Stored data:
------------------------------------

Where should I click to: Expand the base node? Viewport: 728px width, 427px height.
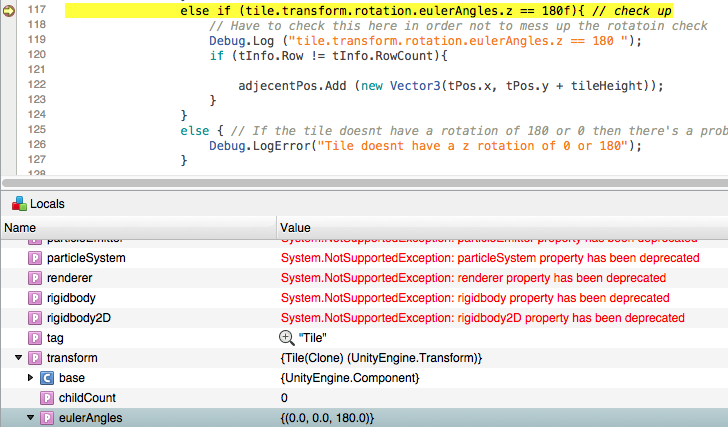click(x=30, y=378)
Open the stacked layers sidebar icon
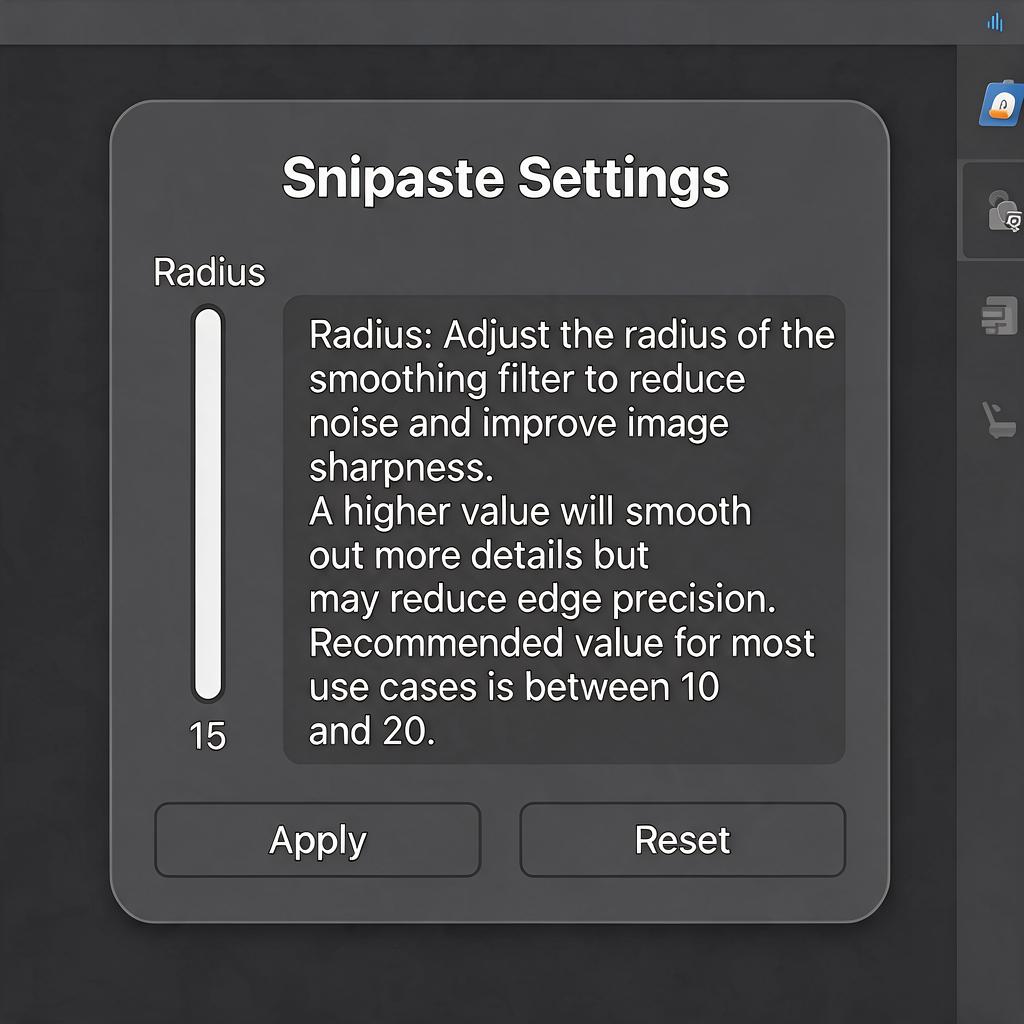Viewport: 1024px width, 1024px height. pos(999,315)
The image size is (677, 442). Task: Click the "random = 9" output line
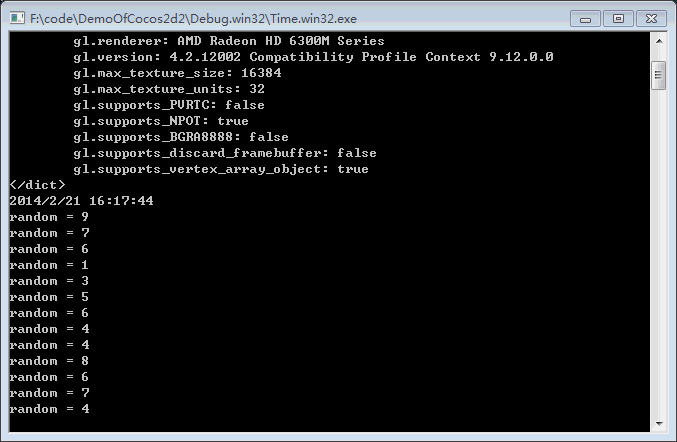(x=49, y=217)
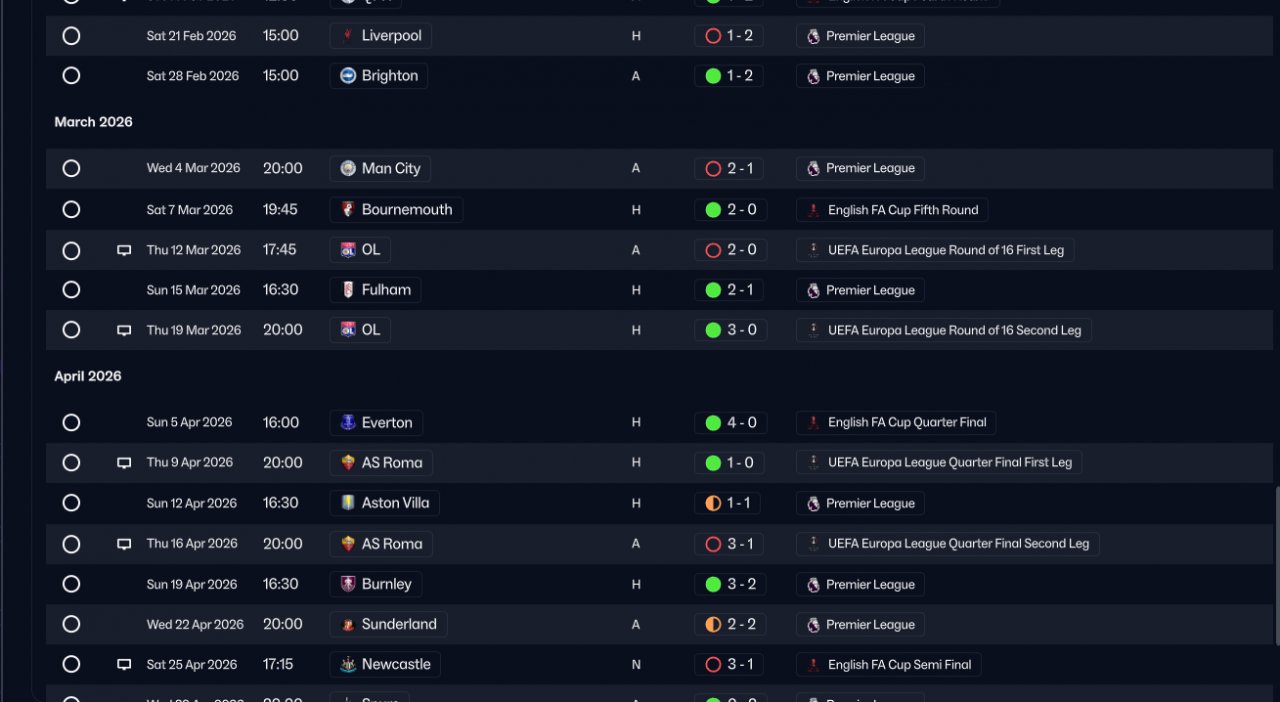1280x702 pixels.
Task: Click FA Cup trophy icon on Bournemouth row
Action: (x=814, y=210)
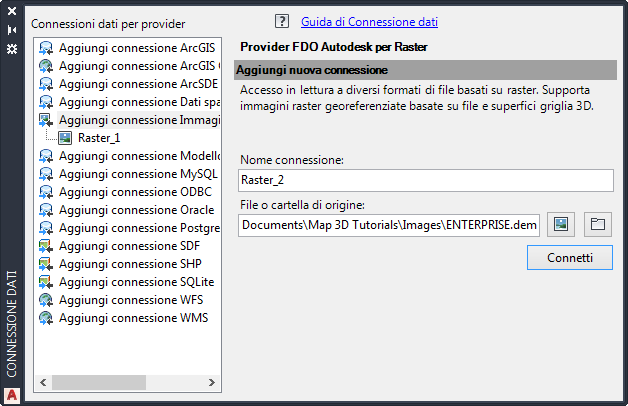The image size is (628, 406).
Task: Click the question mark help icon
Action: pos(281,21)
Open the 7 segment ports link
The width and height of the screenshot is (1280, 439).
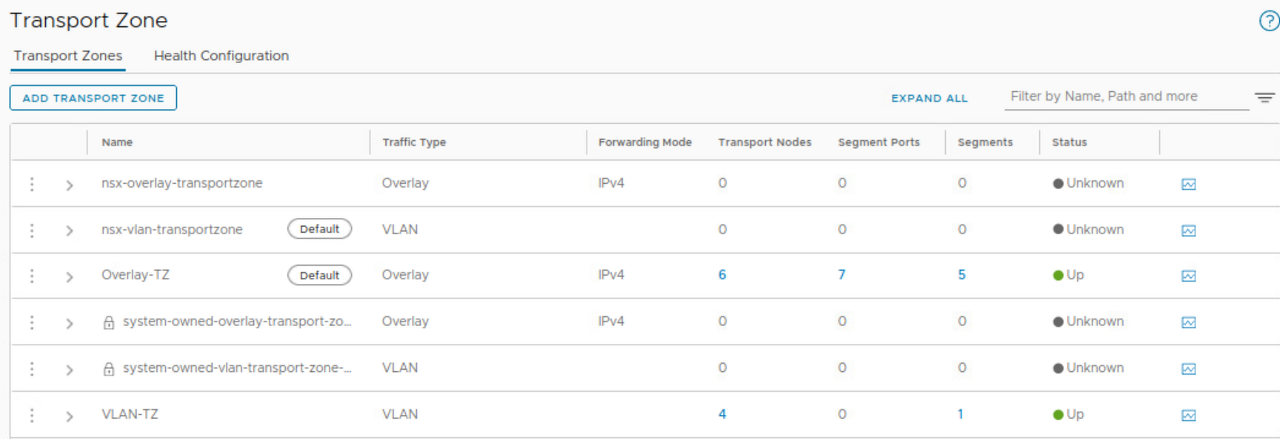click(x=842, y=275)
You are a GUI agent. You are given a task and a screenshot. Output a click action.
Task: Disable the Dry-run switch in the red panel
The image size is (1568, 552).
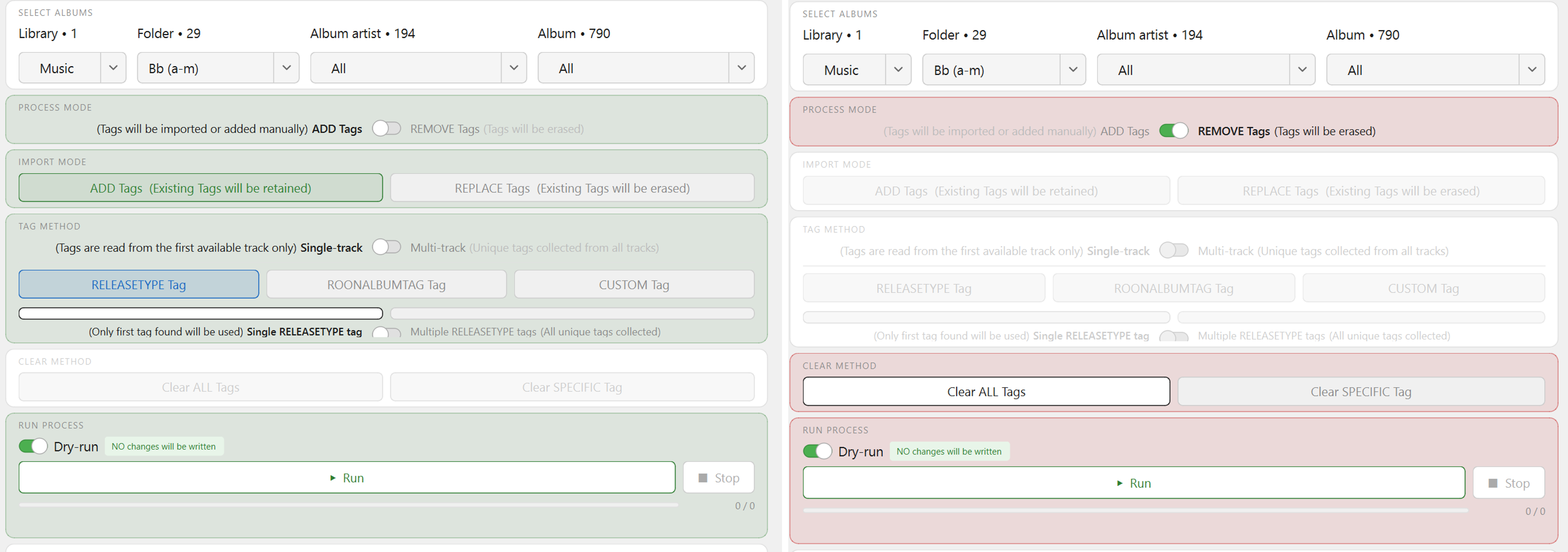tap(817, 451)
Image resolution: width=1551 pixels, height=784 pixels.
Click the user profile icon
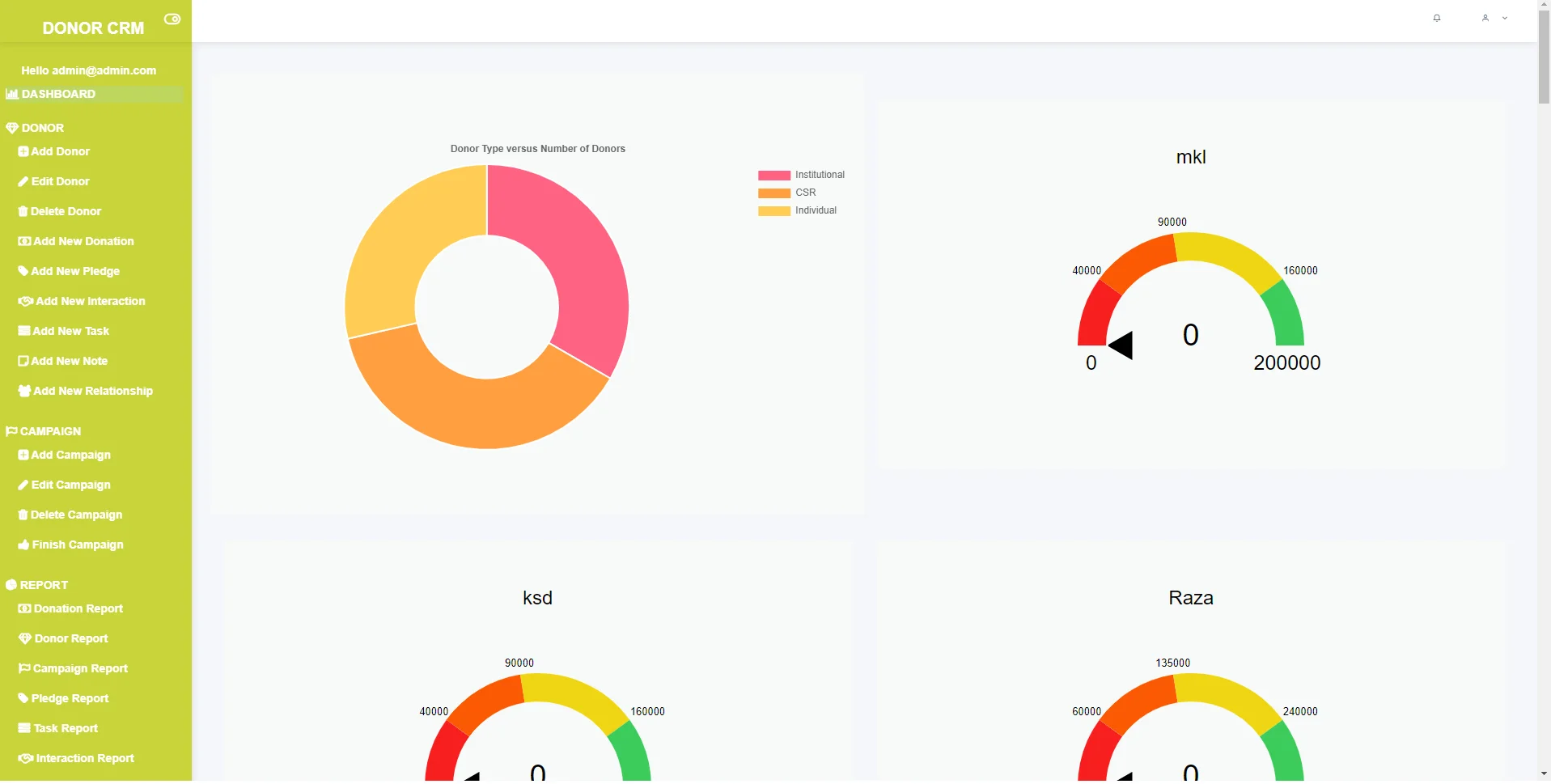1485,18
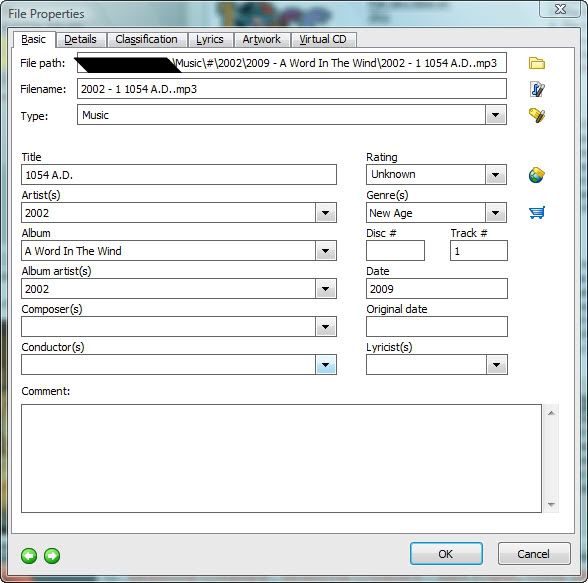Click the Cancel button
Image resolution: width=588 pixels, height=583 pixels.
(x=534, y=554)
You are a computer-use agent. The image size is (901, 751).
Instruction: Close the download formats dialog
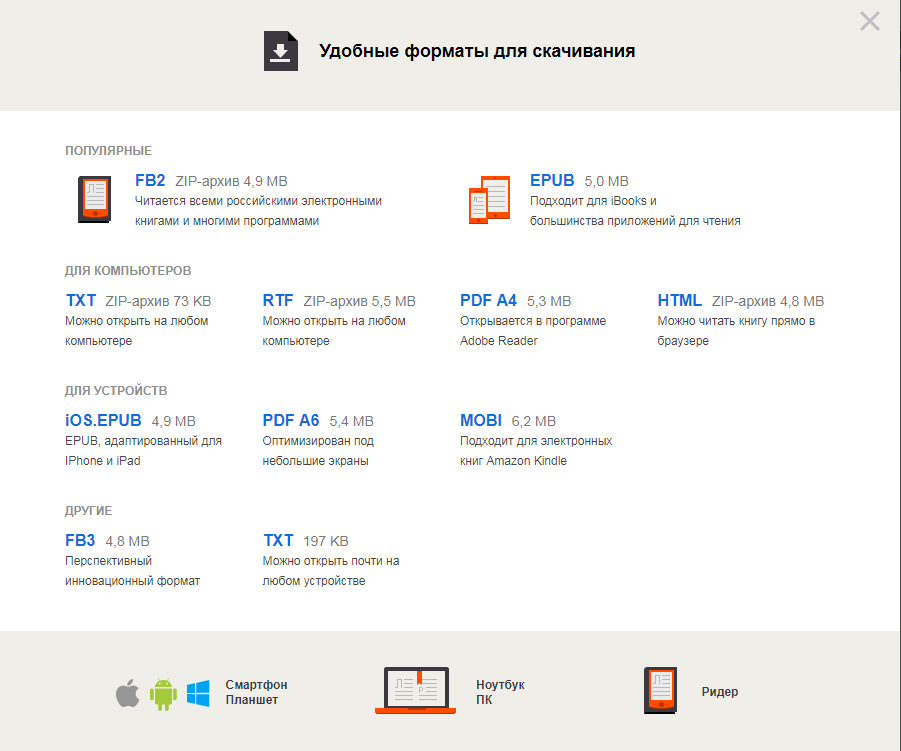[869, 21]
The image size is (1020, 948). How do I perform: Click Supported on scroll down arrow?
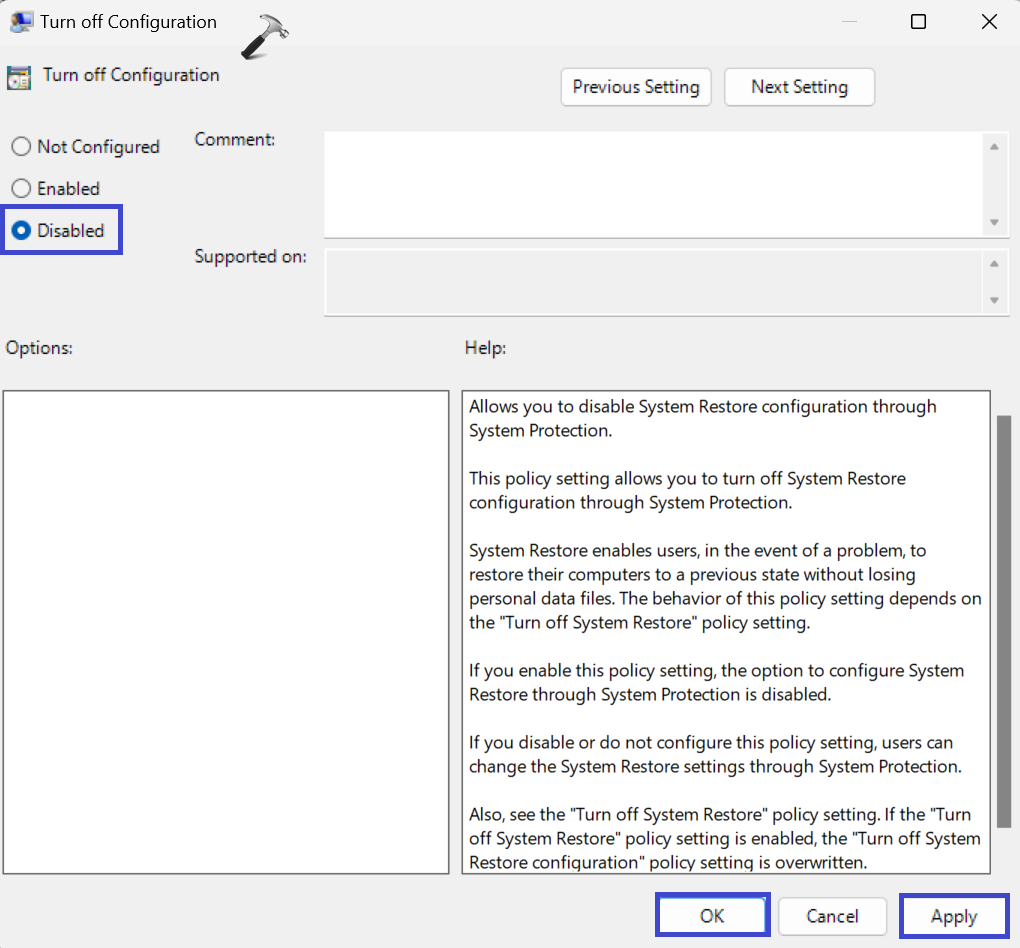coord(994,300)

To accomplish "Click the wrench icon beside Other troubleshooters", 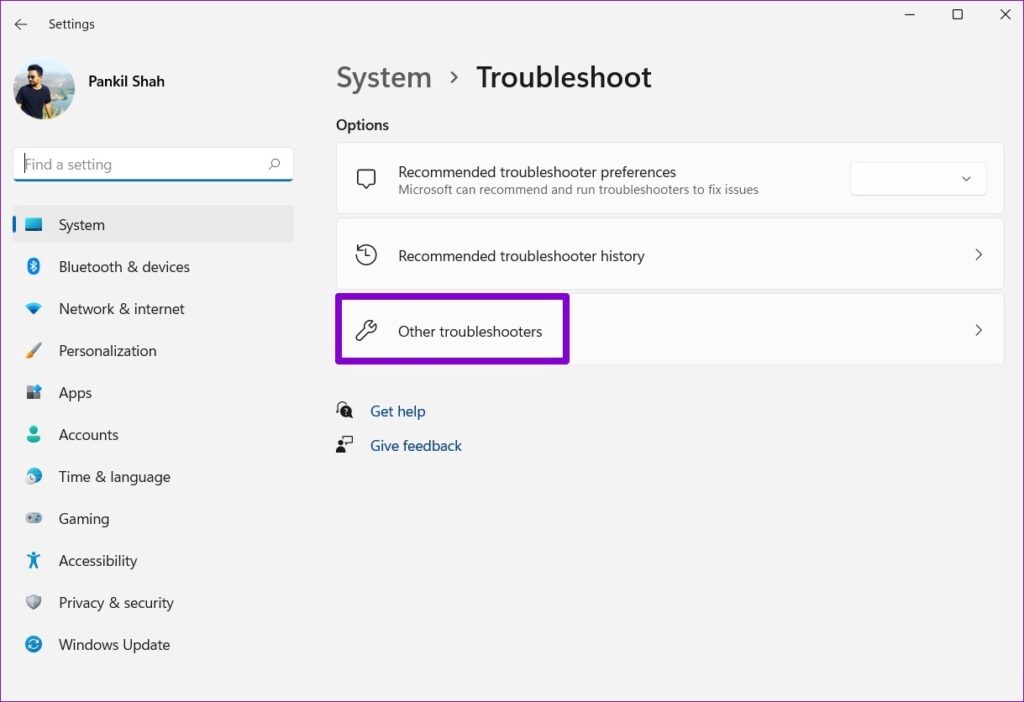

------------------------------------

Pick out every line above that contains the word "agent" and copy it.

You are a GUI agent. You are given a task and a screenshot. Output a click action.
You are a computer-use agent. The image size is (901, 751).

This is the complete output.